Наконец, ударили по рукам. Вечером владельцы яков Тсеринг Пемба, Тсеринг Пуба, Пасанг Пемба и Тсеван Тендрик пришли к нам в лагерь, чтобы ещё раз обсудить плату и величину груза. Крестьяне говорили на странном диалекте тибетского языка, который мне ещё не доводилось слышать. Они на все лады расхваливали свою деревню, а мы поддакивали. Да, это безусловно самое прекрасное место в мире. На своей карте я исправил искажённое название «Джилигаон» на «Джелинг».
К слову сказать, на карты издания 1926 года надо было полагаться с осторожностью. Географические сведения собирали в начале века тайные агенты британской службы, под разными личинами пробиравшиеся в Тибет и прилегающие к нему области. Они брали с собой чётки из ста костяшек вместо полагающихся по канонам ста восьми – так было удобнее считать шаги; записные книжки они прятали в молитвенные мельницы, а в дорожных посохах держали термометры, которые по ночам опускали в кипяток, определяя таким образом высоту над уровнем моря. Их путешествия растягивались на года. Боясь каждую минуту оказаться разоблачёнными, они сторонились больших селений, ночуя в горах. Имена этих учёных-пандитов не сохранились, ибо свои отчёты они подписывали только номерами или инициалами.
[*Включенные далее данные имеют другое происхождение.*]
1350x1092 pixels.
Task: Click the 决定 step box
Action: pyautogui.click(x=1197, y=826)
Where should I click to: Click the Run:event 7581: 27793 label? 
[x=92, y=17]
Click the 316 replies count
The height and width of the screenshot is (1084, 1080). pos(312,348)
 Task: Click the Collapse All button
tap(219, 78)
Учитывая условия, в которых им приходилось работать, остаётся только удивляться точности составленных ими карт. Но разумеется, туда вкралось немало ошибок. Ко времени моего путешествия это были единственные подробные карты гималайского высокогорья.
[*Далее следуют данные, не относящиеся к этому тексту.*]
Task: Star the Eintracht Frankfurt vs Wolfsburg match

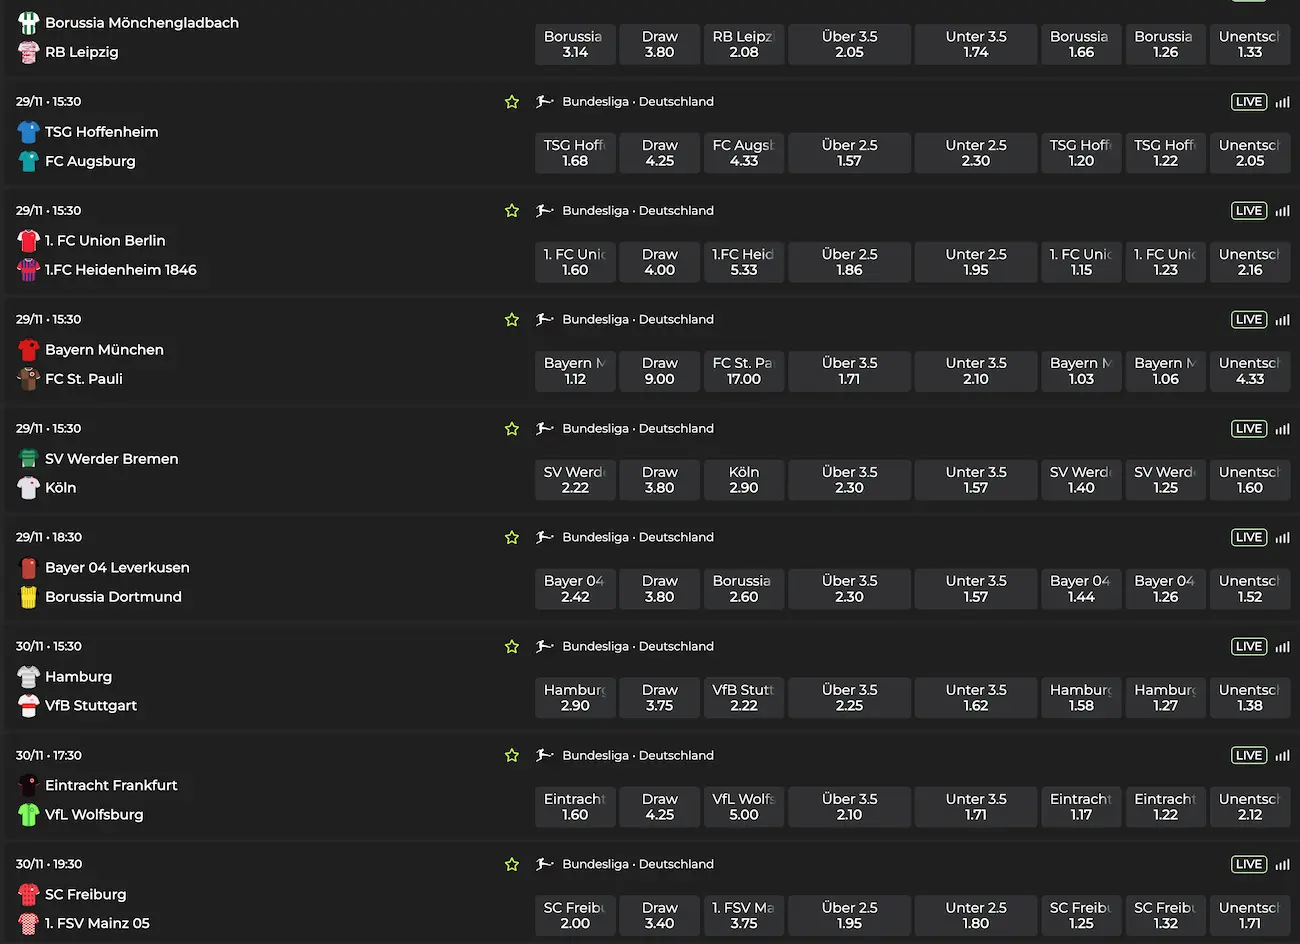Action: (512, 756)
Письменное изложение сведений о местах, в которые я направлялся, было сделано одним из таких безвестных учёных. Отчёт о столице Мустанга – городе Ло-Мантанге*, переписанный затем одним британским чиновником, был опубликован в 1875 году в «Журнале Королевского географического общества». Там говорилось, что раджа Мустанга – бхот, то есть тибетец, который платит дань непальцам и лхасскому далай-ламе.
…Было ещё темно, когда громкие голоса погонщиков разбудили меня. В отличие от почтительно-вежливых непальцев крестьяне из Мустанга вели себя шумно. В качестве утреннего приветствия хозяину (мне, значит) они бросили с хохотом: «Скорей поднимайтесь! Если вы собираетесь идти лёжа, мы никогда не дойдём!»
Я торопливо умылся и спустился во двор, где ждал караван из четырёх громадных вьючных животных. «Водители» яков протянули мне четыре кусочка дерева и попросили положить по одному на каждую кучу багажа. Я положил. Погонщики узнали каждый свою палочку и без лишних разговоров начали грузить вьюки. Можно ли найти более мирный способ распределения работы!
Правда, очень скоро мне пришлось убедиться, что в отличие от дисциплинированных хозяев их четвероногие подопечные были куда строптивее. Приходилось изо всех сил натягивать верёвки, привязанные к продетому сквозь ноздри кольцу из можжевельника.
Судя по словарю, як – домашнее животное. Видимо, наш караван составлял исключение из правил. И какое! Яки были столь же домашними, как бенгальские тигры. После нескольких безуспешных попыток привязать груз во дворе пришлось выйти на улицу. Таши держал за ноздри нервничавшего зверя, один погонщик – за рога, а двое других с грехом пополам привязали мои тюки. Когда последний узел был затянут, мы разом отпрянули в стороны, чтобы не попасть на рога разъярённому домашнему животному. Бык начал бодать воздух, потом, убедившись, что зрители на месте, затеял родео с остальным багажом. Чемоданы и вьюки взлетали вверх и шмякались оземь. Взревев, як кинулся по улице. Я закрыл глаза.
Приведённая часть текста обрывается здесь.